Market Data and Analysis
Market Size represents the total volume of sales in a market, calculated as:
Market size = Total units sold × Average selling price
Market Growth shows the percentage change in sales over time, revealing whether a market is expanding or contracting.
Market Share indicates the proportion of total sales achieved by a specific firm or product:
Market share = (Company sales ÷ Market sales) × 100
Increasing market share offers significant benefits:
- Greater sales volume
- Economies of scale
- Enhanced buying power
- Increased market influence
- Stronger brand recognition
Competitive Advantage refers to features that allow a business to outperform competitors, such as superior training, exceptional customer service, or unique selling points.
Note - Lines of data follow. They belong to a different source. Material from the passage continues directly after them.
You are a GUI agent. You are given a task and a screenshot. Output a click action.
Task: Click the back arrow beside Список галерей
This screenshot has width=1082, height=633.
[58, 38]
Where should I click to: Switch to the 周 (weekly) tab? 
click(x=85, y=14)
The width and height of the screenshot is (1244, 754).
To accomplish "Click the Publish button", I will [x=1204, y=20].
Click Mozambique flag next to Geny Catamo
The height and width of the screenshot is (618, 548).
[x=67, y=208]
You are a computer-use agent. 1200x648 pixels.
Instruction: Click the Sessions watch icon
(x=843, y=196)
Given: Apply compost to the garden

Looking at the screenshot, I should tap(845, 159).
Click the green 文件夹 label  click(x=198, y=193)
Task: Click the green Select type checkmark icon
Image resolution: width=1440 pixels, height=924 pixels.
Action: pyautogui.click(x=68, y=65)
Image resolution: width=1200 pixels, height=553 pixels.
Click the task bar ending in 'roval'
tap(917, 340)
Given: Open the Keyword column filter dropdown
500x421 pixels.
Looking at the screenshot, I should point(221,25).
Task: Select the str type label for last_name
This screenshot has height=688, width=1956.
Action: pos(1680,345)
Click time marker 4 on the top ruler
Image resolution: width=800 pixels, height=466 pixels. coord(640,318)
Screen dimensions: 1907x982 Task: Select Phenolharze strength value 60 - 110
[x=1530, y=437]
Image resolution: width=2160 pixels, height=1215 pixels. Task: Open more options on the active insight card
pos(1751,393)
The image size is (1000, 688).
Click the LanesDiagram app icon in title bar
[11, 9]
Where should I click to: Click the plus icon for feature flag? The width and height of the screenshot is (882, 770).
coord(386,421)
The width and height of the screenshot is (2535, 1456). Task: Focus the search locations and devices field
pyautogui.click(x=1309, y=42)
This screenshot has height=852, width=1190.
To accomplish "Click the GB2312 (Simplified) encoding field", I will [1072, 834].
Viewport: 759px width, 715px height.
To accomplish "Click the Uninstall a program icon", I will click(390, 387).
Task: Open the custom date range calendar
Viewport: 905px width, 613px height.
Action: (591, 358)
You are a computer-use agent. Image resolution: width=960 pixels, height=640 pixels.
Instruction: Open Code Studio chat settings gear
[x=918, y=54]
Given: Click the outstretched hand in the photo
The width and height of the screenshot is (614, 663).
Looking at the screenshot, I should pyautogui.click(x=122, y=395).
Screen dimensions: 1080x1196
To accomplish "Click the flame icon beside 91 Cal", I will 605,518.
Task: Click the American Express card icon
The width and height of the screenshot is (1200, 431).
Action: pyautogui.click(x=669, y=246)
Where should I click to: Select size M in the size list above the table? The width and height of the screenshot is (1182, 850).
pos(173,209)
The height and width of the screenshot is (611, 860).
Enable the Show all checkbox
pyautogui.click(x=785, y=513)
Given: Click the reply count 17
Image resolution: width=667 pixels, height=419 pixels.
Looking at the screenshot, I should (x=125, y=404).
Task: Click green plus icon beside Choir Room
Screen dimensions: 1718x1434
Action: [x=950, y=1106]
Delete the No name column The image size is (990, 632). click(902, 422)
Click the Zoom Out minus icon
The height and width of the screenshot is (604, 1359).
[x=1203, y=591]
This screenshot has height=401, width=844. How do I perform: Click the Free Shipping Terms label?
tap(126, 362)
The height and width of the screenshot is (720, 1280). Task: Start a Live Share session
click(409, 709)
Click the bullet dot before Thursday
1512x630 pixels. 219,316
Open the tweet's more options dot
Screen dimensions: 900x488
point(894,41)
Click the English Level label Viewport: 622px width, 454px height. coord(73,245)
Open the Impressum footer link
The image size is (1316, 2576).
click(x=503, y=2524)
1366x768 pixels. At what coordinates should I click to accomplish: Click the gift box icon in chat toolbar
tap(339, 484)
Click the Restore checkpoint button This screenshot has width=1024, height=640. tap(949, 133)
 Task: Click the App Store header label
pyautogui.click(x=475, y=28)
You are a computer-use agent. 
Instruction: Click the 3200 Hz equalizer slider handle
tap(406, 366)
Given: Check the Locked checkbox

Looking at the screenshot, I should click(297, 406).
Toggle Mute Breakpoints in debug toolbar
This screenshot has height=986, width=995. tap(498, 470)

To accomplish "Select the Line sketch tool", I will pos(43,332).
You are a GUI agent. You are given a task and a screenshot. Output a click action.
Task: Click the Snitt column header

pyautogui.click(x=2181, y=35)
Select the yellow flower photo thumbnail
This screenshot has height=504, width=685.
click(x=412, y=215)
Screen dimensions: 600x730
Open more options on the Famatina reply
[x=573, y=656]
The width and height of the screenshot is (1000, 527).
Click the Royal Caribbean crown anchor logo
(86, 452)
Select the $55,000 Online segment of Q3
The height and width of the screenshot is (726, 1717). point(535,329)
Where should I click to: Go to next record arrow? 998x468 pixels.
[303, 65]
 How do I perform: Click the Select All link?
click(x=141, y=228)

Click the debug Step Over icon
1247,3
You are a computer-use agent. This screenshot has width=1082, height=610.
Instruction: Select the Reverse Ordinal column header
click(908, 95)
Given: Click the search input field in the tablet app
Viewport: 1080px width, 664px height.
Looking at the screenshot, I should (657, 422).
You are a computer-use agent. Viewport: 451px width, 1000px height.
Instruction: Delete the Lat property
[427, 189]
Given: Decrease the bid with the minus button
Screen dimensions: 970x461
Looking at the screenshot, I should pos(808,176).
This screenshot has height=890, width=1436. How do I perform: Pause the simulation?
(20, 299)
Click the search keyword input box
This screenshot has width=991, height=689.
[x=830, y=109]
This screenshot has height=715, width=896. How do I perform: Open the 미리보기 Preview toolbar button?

Competitiveness measures how successfully a firm sells against competition, influenced by factors like market research quality and cost management.
Different Market Structures exist along a spectrum of competitiveness:
Perfect Competition: Many small sellers with identical products and easy market entry. Extremely competitive with little price control.
Monopolistic Competition: Easy entry with differentiated products. Firms compete on quality and unique features rather than just price.
Oligopoly: A few large firms dominate, competing through branding and service rather than direct price wars.
Monopoly: A single dominant firm 25 with significant pricing power and high barriers to entry.
Remember: As you move from perfect competition toward monopoly, firms gain pricing power but face increased regulatory scrutiny.